Ventrally the lizards are coloured yellow or orange to greenish-orange, partly with a mother-of-pearl shimmer. Males are often more brightly coloured. Juveniles resemble their parents but the coloured dorsal stripes are narrower and less intensely coloured. Ventrally the juveniles are pitch-black in contrast to the adults.

==Species==
Two species are recognized as being valid. Formerly H. laevis was a subspecies of H. guentheri.

| Image | Species | Common name |
|---|---|---|
|  | Holaspis guentheri Gray, 1863 | Western neon blue-tailed tree lizard |
|  | Holaspis laevis F. Werner, 1895 | Eastern neon blue-tailed tree lizard |

==Habitat and natural history==
Holaspis are diurnal, arboreal, extremely agil lacertids and able to move on vertical and overhanging surfaces with body and tail pressed closely to the surface. They live on larger trees at least 15 m above the forest floor in primary forest, man-influenzed areas and even in Eucalyptus forest with smooth bark but are not found in closed forest. The serrated tail is considered as an additional tree climbing adaption to increase grip.

They are active hunters of small insects and other arthropods like ants, grasshoppers and spiders, often investigating crevices in which they also frequently hide.

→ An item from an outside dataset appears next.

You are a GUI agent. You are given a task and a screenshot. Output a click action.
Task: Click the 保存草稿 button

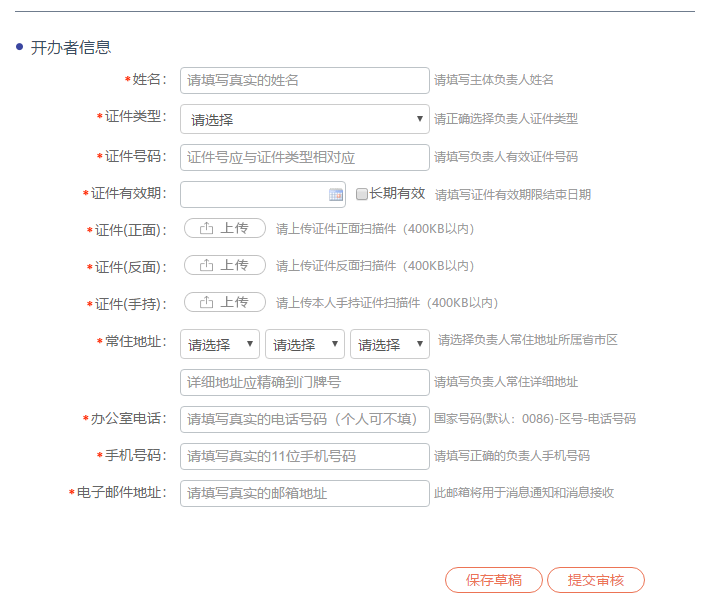494,580

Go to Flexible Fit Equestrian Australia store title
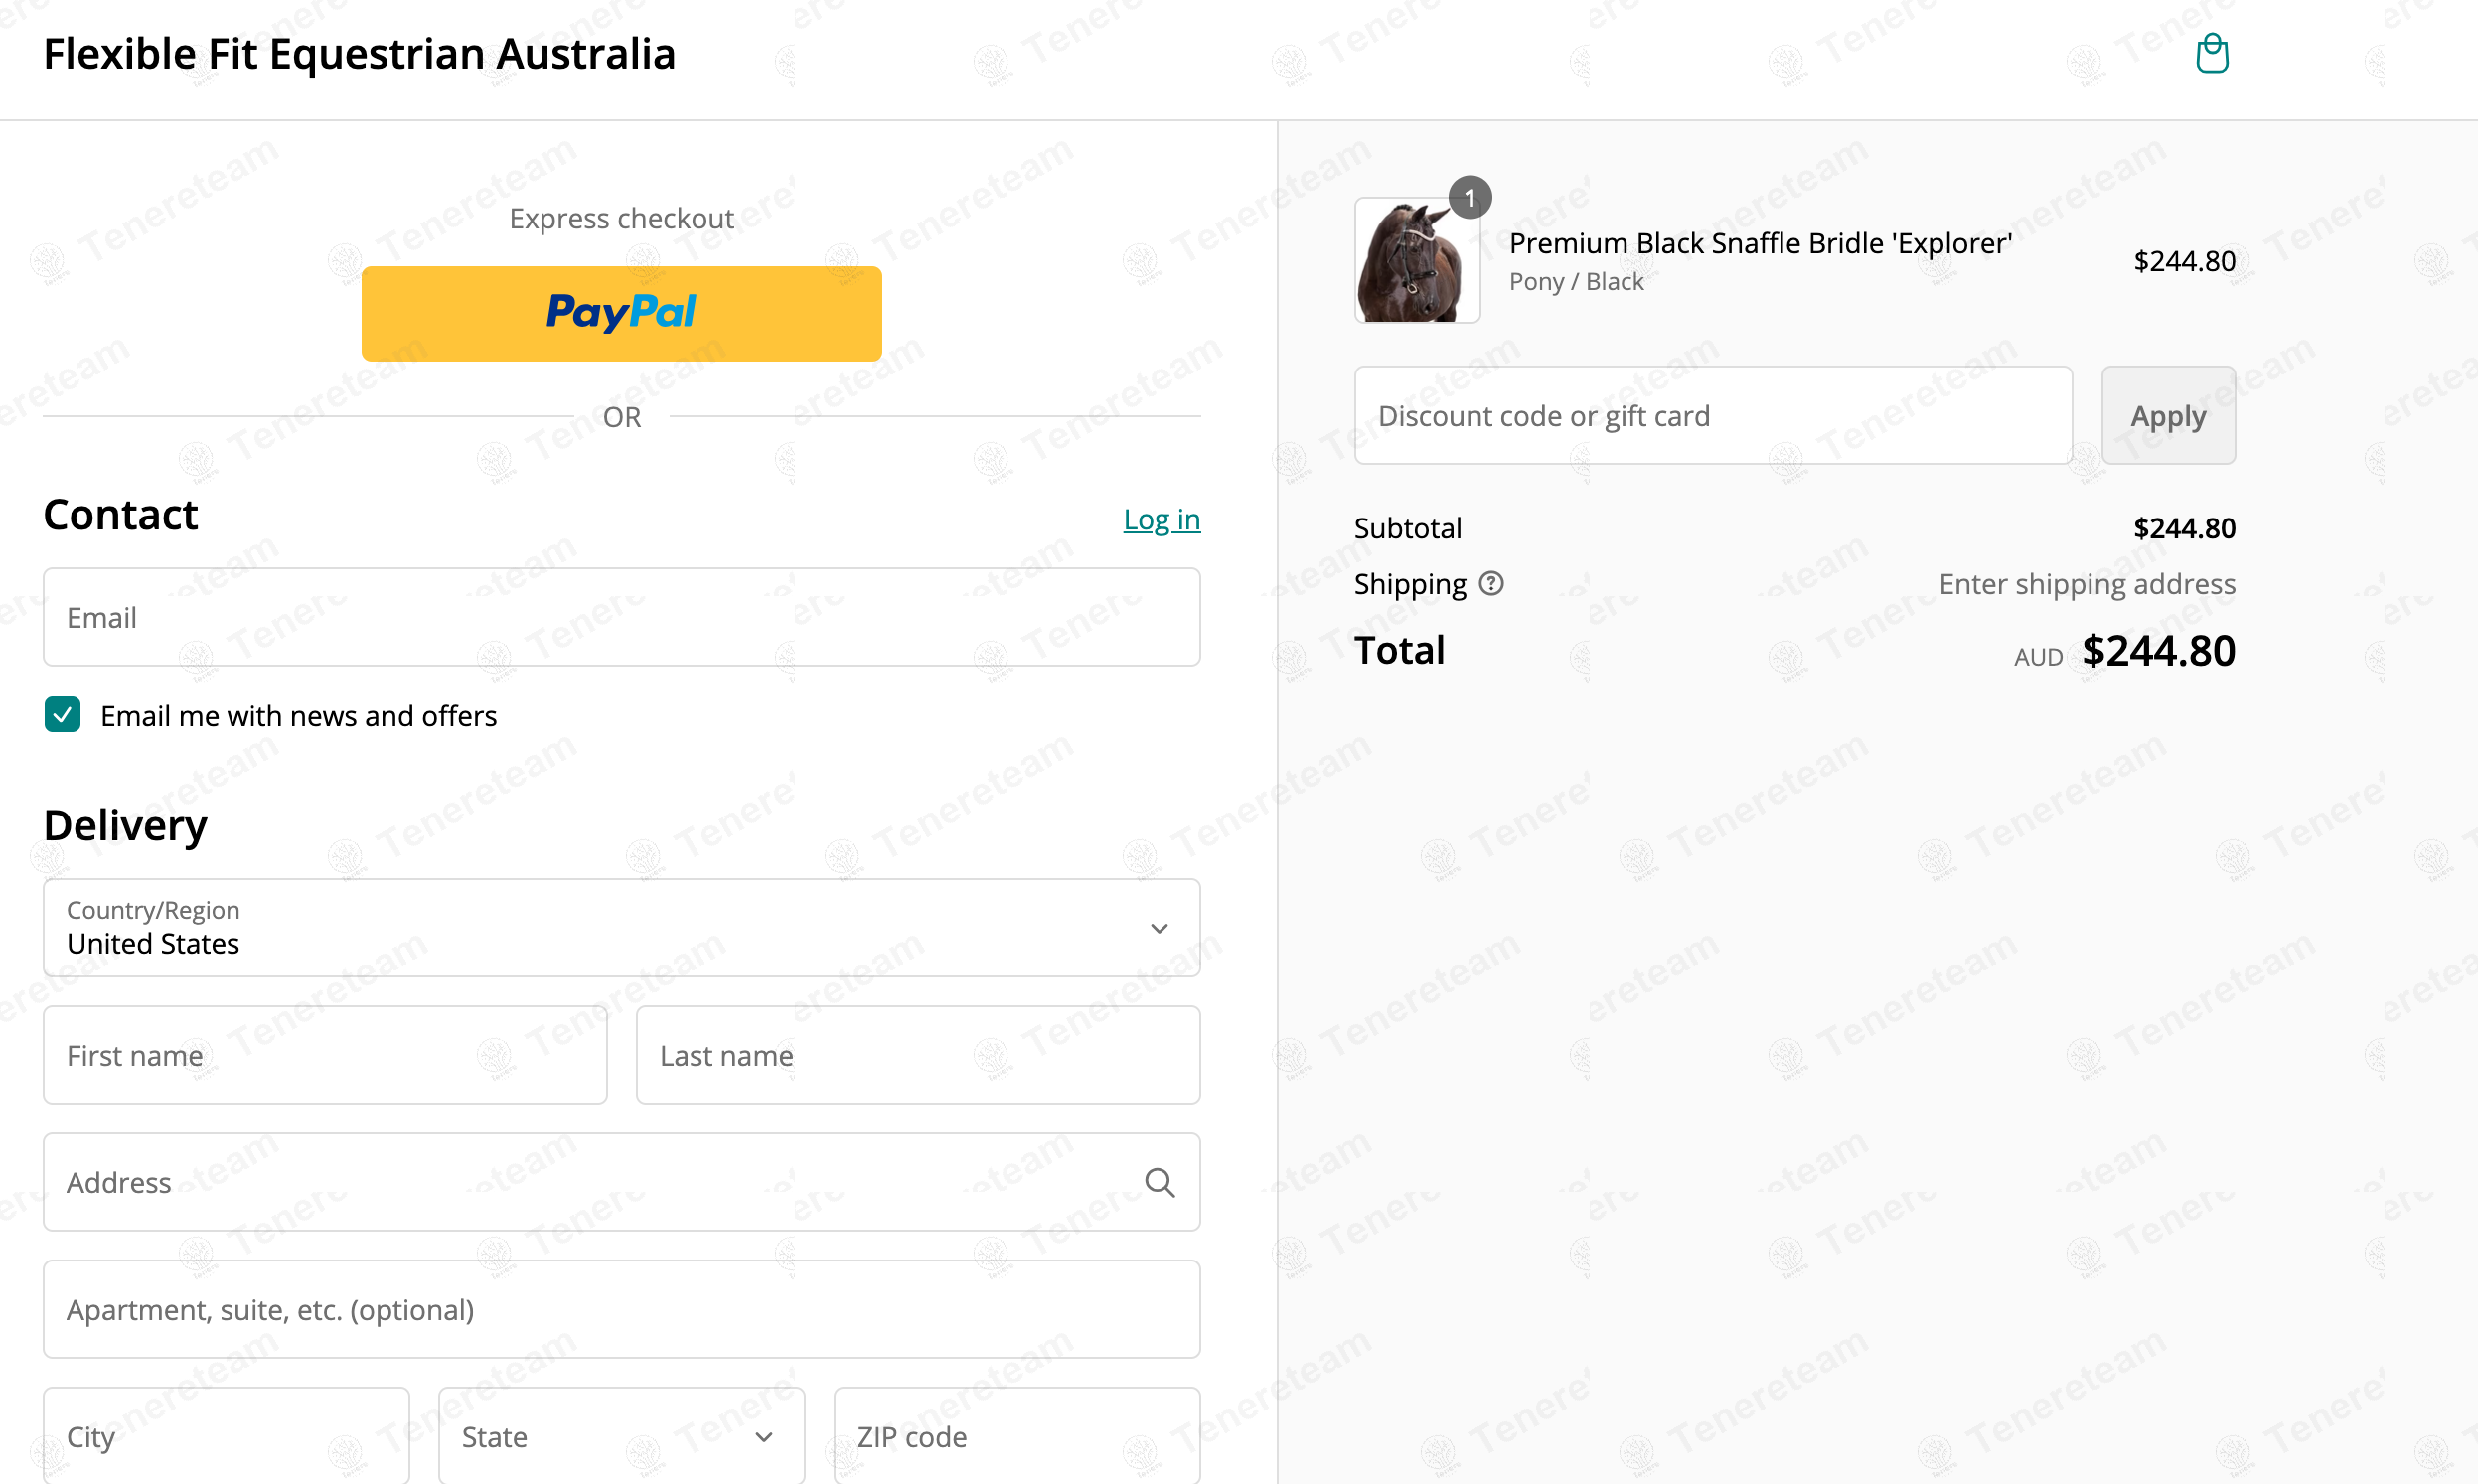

Not much is known about the reproduction in nature. More than one clutch/year is produced. Females lay two eggs under loose bark or in leaf litter. Specimen from northeastern Democratic Republic of Congo laid eggs in June and females from Nyasaland caught on 3 August held two well developed eggs.

==Flight==
The species of Holaspis are unique among lacertids in being capable of gliding flight between trees up to 30 m distance. Adaptions for gliding are the flat body and tail, the fused fingers and their low body mass. Their bones are packed full of air spaces, making the lizard's skeleton feather light for gliding.

Like many other lacertids, Holaspis flattens its body when basking by rotating the dorsal ribs forward. In Holaspis however, this same behaviour was exapted for flight, spreading and flattening the body until it is round like a coin.

They are less specialized for flight than species of the agamid genus Draco or gekkonid genus Ptychozoon.

==Vivarium keeping==
Holaspis species are occasionally kept as pets. But Holaspis guentheri and H. laevis are often confused in pet trade or generally named H. guentheri because H. laevis was formerly only a subspecies of H. guentheri. Nearly all Holaspis in the pet trade are H. laevis. For discrimination of the two species see "Description". Captive breeding resulted in an increase of information on the biology of Holaspis.